Let's have a little talk about FEAR.
VOG Hard Mode Atheon World Record Speed Kill (17 seconds).
Once again, Let's have a little talk about FEAR.
Stop fretting; you're forgetting who you are and what we do. We're looped right now in a fatal funnel. remember this?
We all have to get on the same page.
>>YOU ARE HERE<<
>>clear the fatal funnel<<
Breach the entry
eliminate the immediate threat
clear the corners
dominate the room
eliminate the threat
search the dead
search and segregate the living
search the room
evacuate on command
GET THE STORY STRAIGHT
release the site
go fucking hide and keep your mouth shut.
Remember how to clear a fatal funnel?
Plant your feet – lean into it – beat it back...
Worrying about us helps nothing - disrespects us all... I'm pretty sure I know what's going on...
displaced fear and referred pain.
You've valid reasons to be afraid - reasons like where we are; where you might be sent; where others are carelessly chaotically casually already deployed; mostly, though, a CIC Not whose reckless dishonor can only bring more heartache, surely.
Then there's the pain - separation, weeks no mail, nights no sleep, anxiety, that knot in your stomach never goes away... same here.
Once again, you're watching too much tv news and too many ISIS vids. You see barbarians, orange jumpsuits - boom boom plumb line to the panic zone. This is the fatal funnel and you've yet to breach the entry (see above).
It's complicating your lives - and ours.
I am going to be as absolutely honest as I can - as our brains are denying entrance to specifically pernicious thoughts also. Still, I know this:
This is about as bad as it can get - has ever gotten for us - the ones they call when hope is going and time has run out, remember? We get the undoable unthinkable impossible - almost always yeah baby it.
GEO/HUM/IM/MAS/S/T/ETC as per norm. Only we've no reference frame. We've lost our personal internal intuition - we put the littlest thing through cardinal eval, by our choice. Time is lost. We are broken. We've lucked out so far, thank God. We are disconcerted. We NEVER get disconcerted.

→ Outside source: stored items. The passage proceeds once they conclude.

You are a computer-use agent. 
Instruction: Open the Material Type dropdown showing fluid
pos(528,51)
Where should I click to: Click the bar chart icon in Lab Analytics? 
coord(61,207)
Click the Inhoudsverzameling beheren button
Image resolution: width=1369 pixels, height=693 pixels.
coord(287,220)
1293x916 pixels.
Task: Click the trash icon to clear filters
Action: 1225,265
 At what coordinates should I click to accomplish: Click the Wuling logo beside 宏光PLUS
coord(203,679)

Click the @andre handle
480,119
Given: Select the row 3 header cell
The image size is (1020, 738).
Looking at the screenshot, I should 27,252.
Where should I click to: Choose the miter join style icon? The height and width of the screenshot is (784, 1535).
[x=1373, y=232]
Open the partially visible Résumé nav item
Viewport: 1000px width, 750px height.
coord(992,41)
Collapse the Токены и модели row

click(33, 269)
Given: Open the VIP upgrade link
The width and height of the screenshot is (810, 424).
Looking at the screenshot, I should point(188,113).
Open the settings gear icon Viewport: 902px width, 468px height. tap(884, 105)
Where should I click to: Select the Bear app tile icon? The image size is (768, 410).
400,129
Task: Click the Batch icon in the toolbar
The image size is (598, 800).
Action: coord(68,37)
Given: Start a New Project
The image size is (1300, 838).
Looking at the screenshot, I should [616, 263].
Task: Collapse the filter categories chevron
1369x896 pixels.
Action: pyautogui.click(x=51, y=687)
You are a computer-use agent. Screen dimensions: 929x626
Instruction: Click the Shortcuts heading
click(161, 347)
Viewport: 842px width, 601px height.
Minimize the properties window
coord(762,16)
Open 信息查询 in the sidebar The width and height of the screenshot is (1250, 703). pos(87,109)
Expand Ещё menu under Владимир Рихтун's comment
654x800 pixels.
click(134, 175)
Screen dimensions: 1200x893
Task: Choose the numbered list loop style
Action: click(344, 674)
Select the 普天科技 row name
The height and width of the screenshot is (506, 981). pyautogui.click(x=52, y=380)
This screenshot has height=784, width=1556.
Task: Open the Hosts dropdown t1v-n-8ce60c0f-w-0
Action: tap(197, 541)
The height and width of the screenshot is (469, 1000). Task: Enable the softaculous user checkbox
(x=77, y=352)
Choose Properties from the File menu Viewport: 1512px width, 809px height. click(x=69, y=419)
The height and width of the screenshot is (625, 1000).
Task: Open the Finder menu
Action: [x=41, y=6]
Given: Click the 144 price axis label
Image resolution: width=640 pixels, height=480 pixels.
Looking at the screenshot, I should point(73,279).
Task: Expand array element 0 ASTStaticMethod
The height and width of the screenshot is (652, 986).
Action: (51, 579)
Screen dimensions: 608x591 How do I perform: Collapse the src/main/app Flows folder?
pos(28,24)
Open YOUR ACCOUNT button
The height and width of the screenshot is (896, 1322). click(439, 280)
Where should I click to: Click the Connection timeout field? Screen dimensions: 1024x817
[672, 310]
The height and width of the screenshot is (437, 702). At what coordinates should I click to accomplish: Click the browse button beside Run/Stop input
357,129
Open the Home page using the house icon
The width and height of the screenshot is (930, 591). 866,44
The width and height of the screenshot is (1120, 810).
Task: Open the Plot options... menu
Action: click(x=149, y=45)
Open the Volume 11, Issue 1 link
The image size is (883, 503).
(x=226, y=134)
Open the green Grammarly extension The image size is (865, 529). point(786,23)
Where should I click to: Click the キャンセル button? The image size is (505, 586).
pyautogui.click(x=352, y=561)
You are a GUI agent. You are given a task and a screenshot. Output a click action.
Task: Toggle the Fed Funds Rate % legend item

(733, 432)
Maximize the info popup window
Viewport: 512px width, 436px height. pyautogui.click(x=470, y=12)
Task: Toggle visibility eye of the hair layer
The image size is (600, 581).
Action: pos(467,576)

Plus the fact this place is hell, FUBAR AWRs everywhere. Boogie dark meateaters. Understand?
But the hard hard truth = this is what we signed up for, what you signed up for.
If this is what we signed up for, then THIS IS OUR JOB.
just a few reminders:
it sucks, but we are the ones who work holidays and not...
it sucks, but we are the ones who work days, 2nd and mids... 24/365
it sucks, but we are the ones who do our jobs PRIMO EXCELLENSIO, even when we're screwed big time..
it sucks, but we are the ones who show up while all the jack-wagons living stupid jack-wagon lives take for granted things rarified and pure as well as those who sacrifice almost all so they can live their stupid jack-wagon lives in peace and freedom...
it sucks, but we do our jobs to the ultimate max ultimate every day every way whether we feel like it or not...
BECAUSE. THAT'S. WHO. WE. ARE.
WE KEEP AMERICA SAFE
FOR THE ASSHATS AND JERKS.
Listen to me - we could allow ourselves the luxury of panic, hysterical let-off and generally giving up. That's not in our job description, it's not in yours.
So here we all are - with rotten jobs - desperate people depending on us - no one giving a damn what's going on inside of us - or what we need for an enhanced work environment.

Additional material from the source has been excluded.